General rule: in X, ConfigureNotify = size changed (resize), Expose = pixels lost (repaint). Never resize on Expose, and make sure the window actually selects StructureNotifyMask or its own ConfigureNotify never arrives.

  • Resize is slow / "hangs until it catches up". A drag fires a flood of ConfigureNotify + Expose; repainting on each one builds a backlog the renderer then grinds through. A single redraw is cheap (a few ms) -- the cost is volume. Fix: coalesce. Keep at most one redraw request queued (a @redraw_pending flag guarded by a mutex) and always repaint to the latest pending size; further events while one is in flight just update the target. The event thread stays responsive (requesting a redraw is cheap) and the renderer does one repaint per slot at the current size instead of one per event, so it catches up within a single redraw of the drag stopping. Coalescing must be mutex-serialised with the apply step or the final size can be lost to a race.

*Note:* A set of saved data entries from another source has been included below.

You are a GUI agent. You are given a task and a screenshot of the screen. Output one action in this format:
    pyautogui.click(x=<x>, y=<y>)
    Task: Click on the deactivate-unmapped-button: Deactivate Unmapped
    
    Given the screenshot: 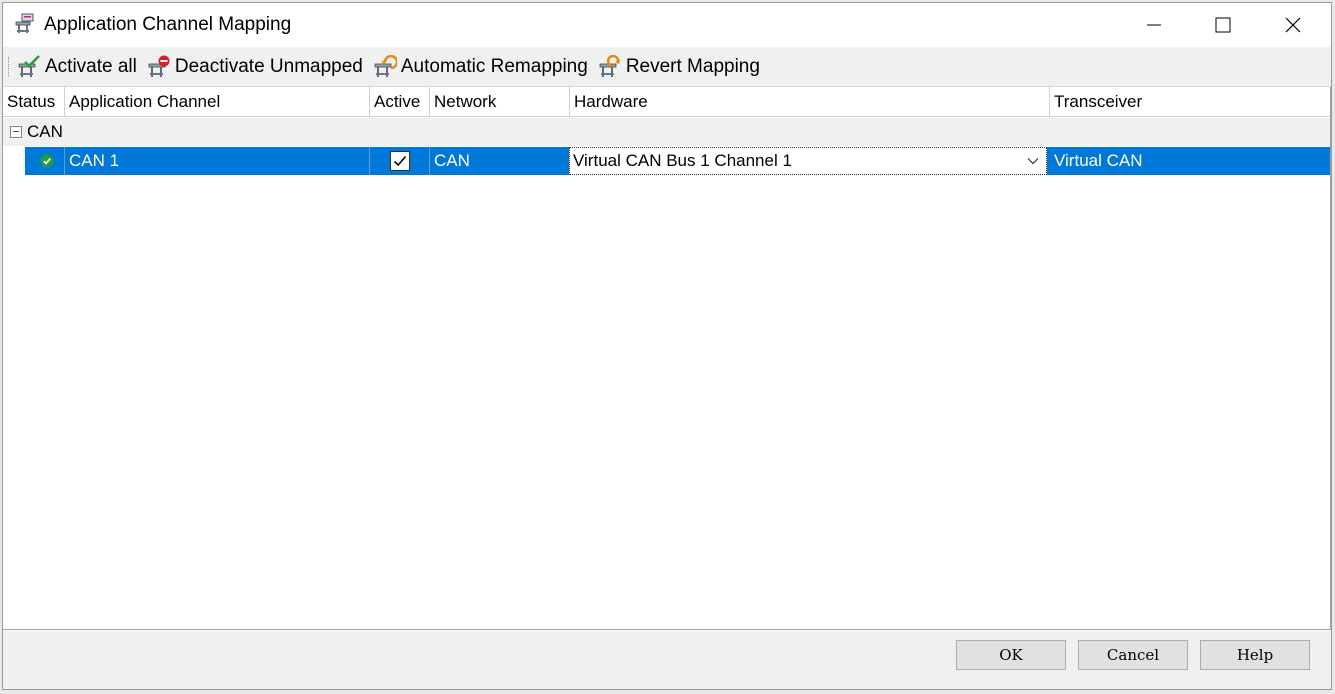 What is the action you would take?
    pyautogui.click(x=255, y=67)
    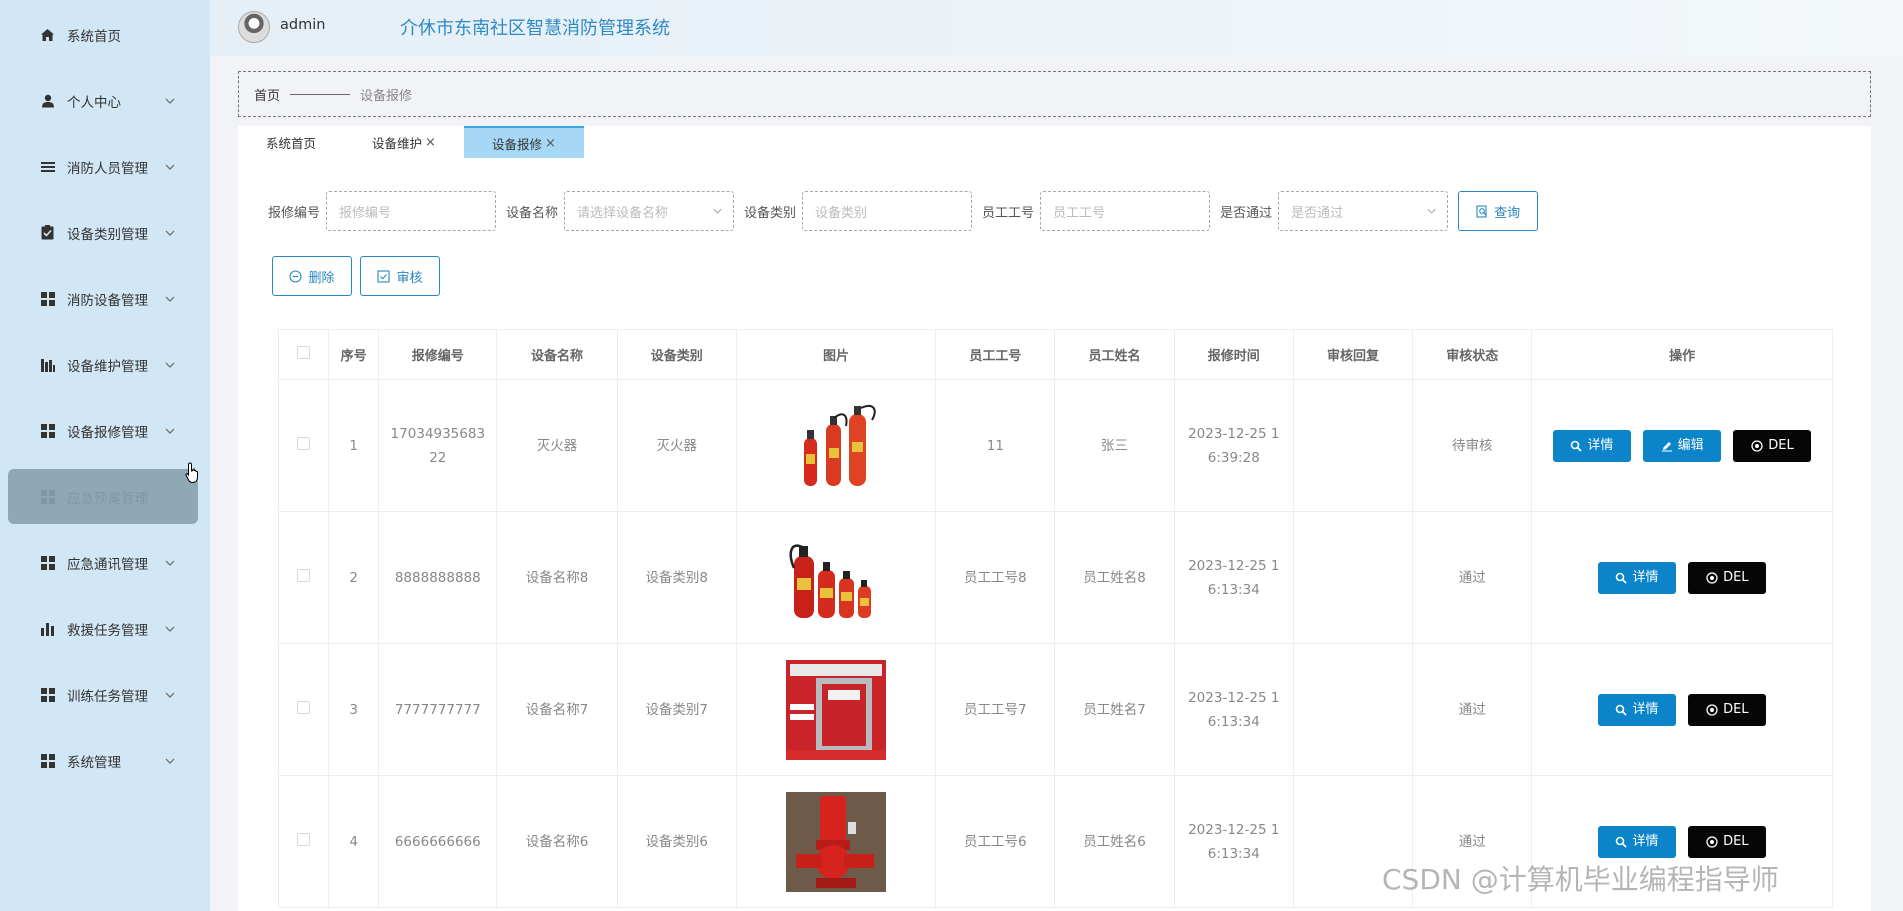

Triage checklist: "app looks corrupted in rterm"

  1. Reproduce live; screenshot and dump_state. Clean buffer + dirty pixels → render layer. Dirty buffer → state/size.
  2. Capture the pty stream with real boundaries; replay headless; do the three-way compare above.
  3. headless == tmux but live differs → concurrency or size, not the parser.
  4. Size-sweep ±1 → size-reporting bug.
  5. Full-screen app + a one-row/col shift → check report_size/winsize first.